10月18日の説教要旨 <教会学校との合同礼拝> 「新しい誕生」  牧師 佐藤 義子

詩編 30:2-6・ヨハネ福音書 3:1-15

 はじめに

私達は毎週日曜日に、神様を礼拝するために教会に来ています。いつもは、子供と大人の礼拝時間は違いますが、今日は一緒に礼拝をささげます。礼拝では、神様をほめたたえるために讃美歌を歌い、お祈りをし、聖書からお話を聞きます。聖書には何が書かれていますか? そうです。神様について書いてあります。 神様を見たことはありますか? 神様に会ってお話ししたことはありますか? 誰もいませんね。なぜなら、天におられる神様は、私達の目には見えないからです。

 神様のことを知らせてくれた人

でも、目に見えない神様のことを、私達人間に知らせに来てくれた人がいます。神様のことを知らせるためには、神様のことをよく知っている人でなければなりません。神様のことを良く知っているのは、神様と一緒にいた神様の息子です。神様は、ご自分の息子を、私達が住むこの世界に、人間として生まれさせてくださいました。そう、イエス様です。イエス様は、みんなに神様のことを教えただけでなく、神様から力をいただいて沢山の病気で苦しんでいた人達を治しました。私達はイエス様を通して神様のことがとてもよくわかるようになりました。

 ニコデモさん

今日の聖書は、イエス様とニコデモさんとのお話です。ニコデモさんは、旧約聖書のことをとてもよく勉強していて、みんなに教えていましたし、又、議員もしていて人々のリーダーでもありました。このニコデモさんが、イエス様のお話を聞いたり、イエス様が病気の人を治されたりする奇跡を見て、もっとイエス様とお話したいと、ある夜、イエス様を訪ねました。

 イエス様とニコデモさんとの会話

ニコデモさんはイエス様を「先生」と呼んで、「あなたは神様のところからいらしたということが私にはわかります。なぜなら病気を治したり奇跡を行えるのは、神様が一緒でなければできません」と言いました。イエス様のお返事は、3節『人は、新たに生まれなければ、神の国を見ることはできない』。そして5節「だれでも水と霊とによって生まれなければ、神の国に入ることはできない。」というものでした。

イエス様のおことば

私達が、「神様を信じます。イエス様を信じます。」と、自分の心の中にある「信仰」を口で言い表すことは、とても大事なことです。しかしイエス様は、ニコデモさんが、もっと大切なことを知らなかったので、そのことを教えられました。それが、「人は、新しく生まれなければ、神様のところには行かれません」ということでした。

ニコデモさんの驚き

ニコデモさんは年をとっており、もう一度生まれるなんて無理ですし、それに、ニコデモさんは神様を信じていて神様の教えも守っていましたから、神様のおられる天の国に自分はもちろん入れると考えていました。ですから、このイエス様の言葉を聞いて、どんなに驚いたことでしょう。

新しく生まれる

「新しく生まれる」とは、「上から生まれる、天におられる神様の働きによって新しく生まれる」ということです。お母さんのお腹から生まれ直すことではありません。神様から「神様の霊」をいただいて、新しい自分に(心が)生れ変わる=神様に変えて いただくことです。

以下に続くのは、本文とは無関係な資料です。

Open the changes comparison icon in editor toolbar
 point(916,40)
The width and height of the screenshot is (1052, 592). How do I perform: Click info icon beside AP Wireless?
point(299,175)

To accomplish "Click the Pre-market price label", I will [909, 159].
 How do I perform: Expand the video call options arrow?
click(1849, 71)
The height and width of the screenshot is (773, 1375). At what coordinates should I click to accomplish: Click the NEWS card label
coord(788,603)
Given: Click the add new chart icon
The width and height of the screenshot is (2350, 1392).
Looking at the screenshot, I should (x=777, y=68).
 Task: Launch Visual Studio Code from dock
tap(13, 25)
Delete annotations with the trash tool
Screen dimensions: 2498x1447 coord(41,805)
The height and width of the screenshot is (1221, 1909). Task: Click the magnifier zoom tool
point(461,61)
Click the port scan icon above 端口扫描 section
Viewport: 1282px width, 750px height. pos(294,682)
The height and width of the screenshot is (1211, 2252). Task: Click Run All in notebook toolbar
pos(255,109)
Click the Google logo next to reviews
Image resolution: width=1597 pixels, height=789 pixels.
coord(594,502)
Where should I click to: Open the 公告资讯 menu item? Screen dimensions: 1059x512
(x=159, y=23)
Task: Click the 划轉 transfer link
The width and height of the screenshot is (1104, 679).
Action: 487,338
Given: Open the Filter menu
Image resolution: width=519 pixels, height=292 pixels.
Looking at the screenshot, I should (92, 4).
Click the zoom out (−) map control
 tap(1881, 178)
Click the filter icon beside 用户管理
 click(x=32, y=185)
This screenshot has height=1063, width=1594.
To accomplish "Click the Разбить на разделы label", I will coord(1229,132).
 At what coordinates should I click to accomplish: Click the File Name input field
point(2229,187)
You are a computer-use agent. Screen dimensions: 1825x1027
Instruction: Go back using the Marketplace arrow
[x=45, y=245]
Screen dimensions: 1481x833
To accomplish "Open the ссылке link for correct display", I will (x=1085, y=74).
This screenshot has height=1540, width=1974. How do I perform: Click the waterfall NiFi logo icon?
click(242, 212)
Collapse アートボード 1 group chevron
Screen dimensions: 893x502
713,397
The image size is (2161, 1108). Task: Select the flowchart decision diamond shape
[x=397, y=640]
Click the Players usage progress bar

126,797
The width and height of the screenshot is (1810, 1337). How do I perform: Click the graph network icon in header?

イエス様は、「霊」を風にたとえて説明されました。風は目に見えませんが、風が吹くと木の葉がゆれるのでわかります。でも私達は、風が、どこから吹いて来て、どこに向かっていくのかわかりません。神様の霊も風と同じように、私達の目には見えないけれども、いつも働いておられて、風が吹いたことが後でわかるように、神様の霊の働きを受けた人には、必ず目に見える変化がその人に生まれ、周囲の人にもわかります。神様の霊は神様の御意志によってのみ働きます。私達には祈り求めることが許されています。それと同時に、いつでも「神様の霊」を受ける心の備え(毎週の礼拝・日々の御言葉に親しみ祈る生活)もしましょう!